[Saved entries]
»»
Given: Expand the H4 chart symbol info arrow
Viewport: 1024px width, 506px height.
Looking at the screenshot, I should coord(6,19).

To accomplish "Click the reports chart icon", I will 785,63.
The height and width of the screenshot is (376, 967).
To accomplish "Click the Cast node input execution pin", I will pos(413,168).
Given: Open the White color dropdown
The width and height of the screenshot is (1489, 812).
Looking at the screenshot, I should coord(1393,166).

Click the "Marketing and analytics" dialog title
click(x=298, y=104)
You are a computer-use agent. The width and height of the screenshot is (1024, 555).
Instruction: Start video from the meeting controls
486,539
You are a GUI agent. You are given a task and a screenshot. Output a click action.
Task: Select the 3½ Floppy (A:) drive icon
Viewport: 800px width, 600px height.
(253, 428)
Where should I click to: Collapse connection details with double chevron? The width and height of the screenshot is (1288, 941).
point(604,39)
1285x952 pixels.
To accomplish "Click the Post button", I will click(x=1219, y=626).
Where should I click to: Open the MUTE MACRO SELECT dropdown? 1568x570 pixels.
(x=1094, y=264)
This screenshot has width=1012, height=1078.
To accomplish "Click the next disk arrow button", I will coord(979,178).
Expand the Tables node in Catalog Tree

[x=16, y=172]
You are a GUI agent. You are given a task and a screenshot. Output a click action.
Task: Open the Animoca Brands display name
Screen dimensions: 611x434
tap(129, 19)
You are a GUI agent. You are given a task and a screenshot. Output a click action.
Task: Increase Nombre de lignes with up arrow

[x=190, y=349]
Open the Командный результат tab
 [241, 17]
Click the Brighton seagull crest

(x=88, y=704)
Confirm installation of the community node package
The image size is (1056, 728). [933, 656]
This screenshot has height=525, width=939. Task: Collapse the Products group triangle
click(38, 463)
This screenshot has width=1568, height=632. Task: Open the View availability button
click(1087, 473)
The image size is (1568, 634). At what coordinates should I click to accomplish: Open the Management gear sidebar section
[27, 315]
««
• [Exercise objective]: Set down the whole of the data, exactly as it stands.

• [Exercise solution]:
Given: Expand the H4 chart symbol info arrow
Viewport: 1024px width, 506px height.
Looking at the screenshot, I should coord(6,19).

To accomplish "Click the reports chart icon", I will 785,63.
The height and width of the screenshot is (376, 967).
To accomplish "Click the Cast node input execution pin", I will pos(413,168).
Given: Open the White color dropdown
The width and height of the screenshot is (1489, 812).
Looking at the screenshot, I should coord(1393,166).

Click the "Marketing and analytics" dialog title
click(x=298, y=104)
You are a computer-use agent. The width and height of the screenshot is (1024, 555).
Instruction: Start video from the meeting controls
486,539
You are a GUI agent. You are given a task and a screenshot. Output a click action.
Task: Select the 3½ Floppy (A:) drive icon
Viewport: 800px width, 600px height.
(253, 428)
Where should I click to: Collapse connection details with double chevron? The width and height of the screenshot is (1288, 941).
point(604,39)
1285x952 pixels.
To accomplish "Click the Post button", I will click(x=1219, y=626).
Where should I click to: Open the MUTE MACRO SELECT dropdown? 1568x570 pixels.
(x=1094, y=264)
This screenshot has width=1012, height=1078.
To accomplish "Click the next disk arrow button", I will coord(979,178).
Expand the Tables node in Catalog Tree

[x=16, y=172]
You are a GUI agent. You are given a task and a screenshot. Output a click action.
Task: Open the Animoca Brands display name
Screen dimensions: 611x434
tap(129, 19)
You are a GUI agent. You are given a task and a screenshot. Output a click action.
Task: Increase Nombre de lignes with up arrow

[x=190, y=349]
Open the Командный результат tab
 [241, 17]
Click the Brighton seagull crest

(x=88, y=704)
Confirm installation of the community node package
The image size is (1056, 728). [933, 656]
This screenshot has height=525, width=939. Task: Collapse the Products group triangle
click(38, 463)
This screenshot has width=1568, height=632. Task: Open the View availability button
click(1087, 473)
The image size is (1568, 634). At what coordinates should I click to accomplish: Open the Management gear sidebar section
[27, 315]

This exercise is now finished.